TASK OBJECTIVE:
Arrange the listing lines from the line with "You are a GUI" up to and including the line with "This screenshot has" as a Markdown table with the columns Row and Line, leaving out any blank lines.

SUPPLIED DATA:

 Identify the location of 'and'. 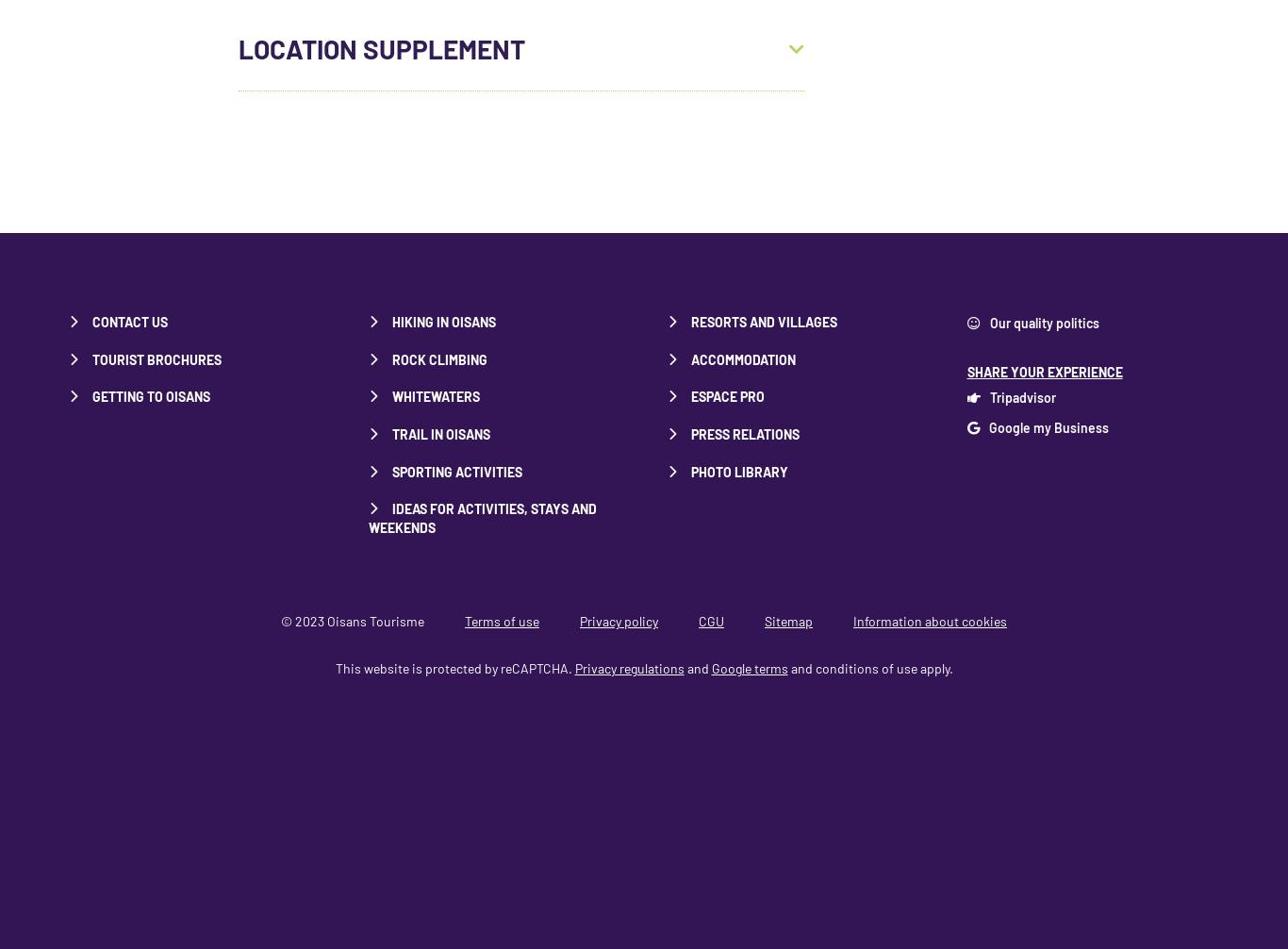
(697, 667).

* * *

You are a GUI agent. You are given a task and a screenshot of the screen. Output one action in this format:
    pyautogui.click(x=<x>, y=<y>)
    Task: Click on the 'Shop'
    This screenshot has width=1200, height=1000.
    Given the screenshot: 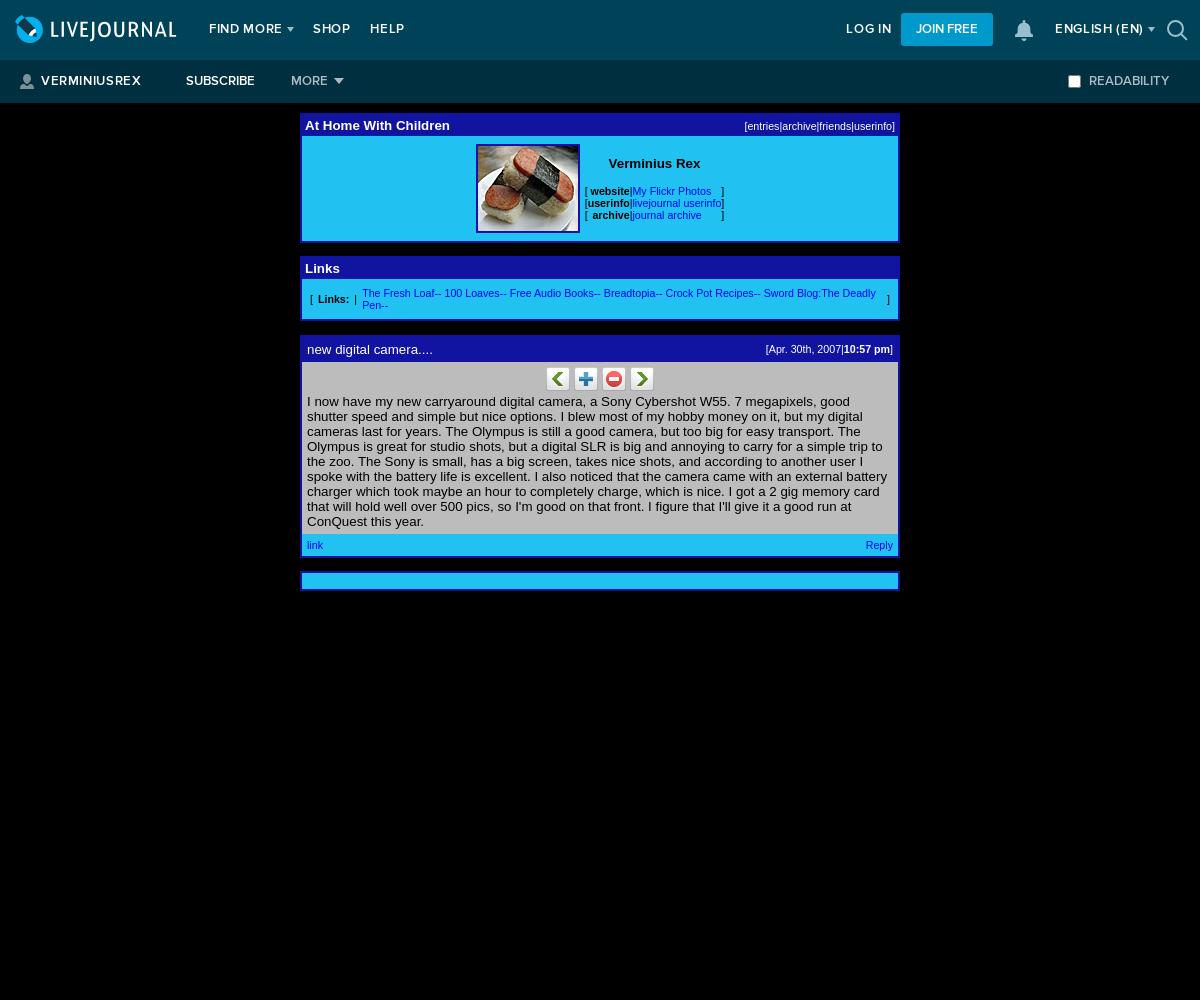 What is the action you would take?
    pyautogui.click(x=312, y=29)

--

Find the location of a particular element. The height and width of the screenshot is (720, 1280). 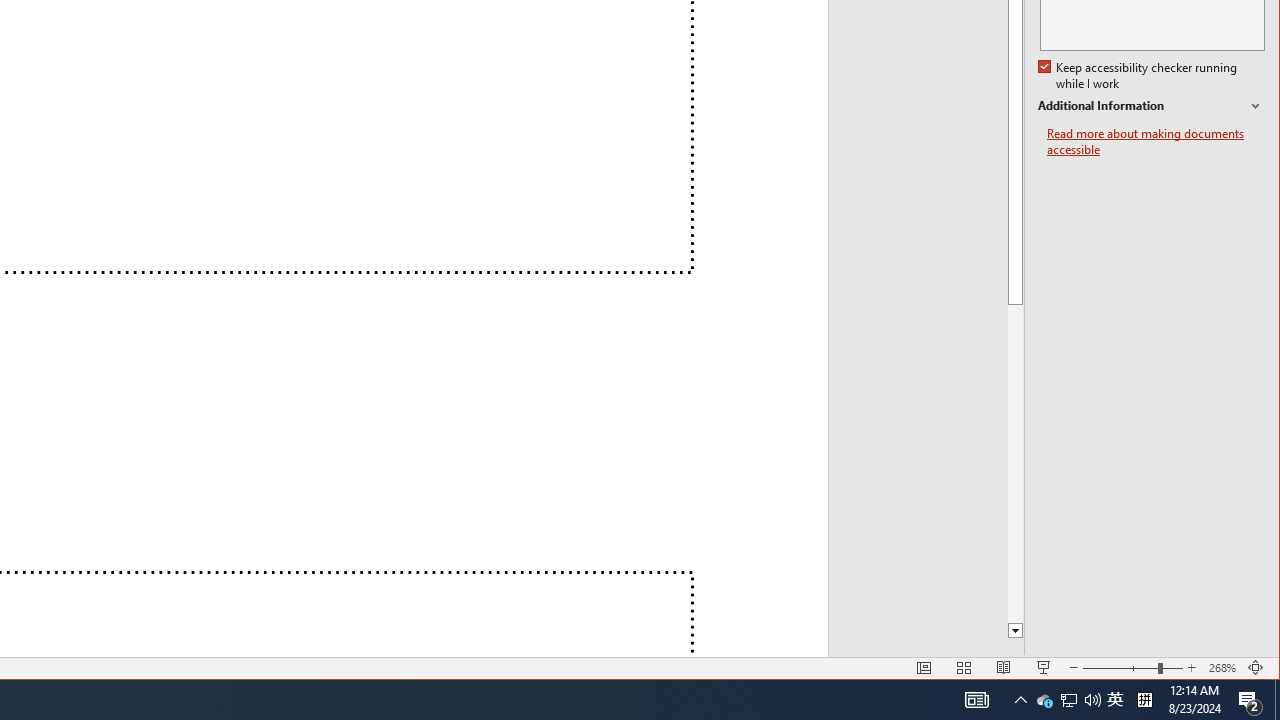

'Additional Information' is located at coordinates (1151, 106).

EXPECTED ANSWER:
| Row | Line |
|---|---|
| 1 | You are a GUI agent. You are given a task and a screenshot of the screen. Output one action in this format: |
| 2 |     pyautogui.click(x=<x>, y=<y>) |
| 3 |     Task: Click on the 'Shop' |
| 4 |     This screenshot has width=1200, height=1000. |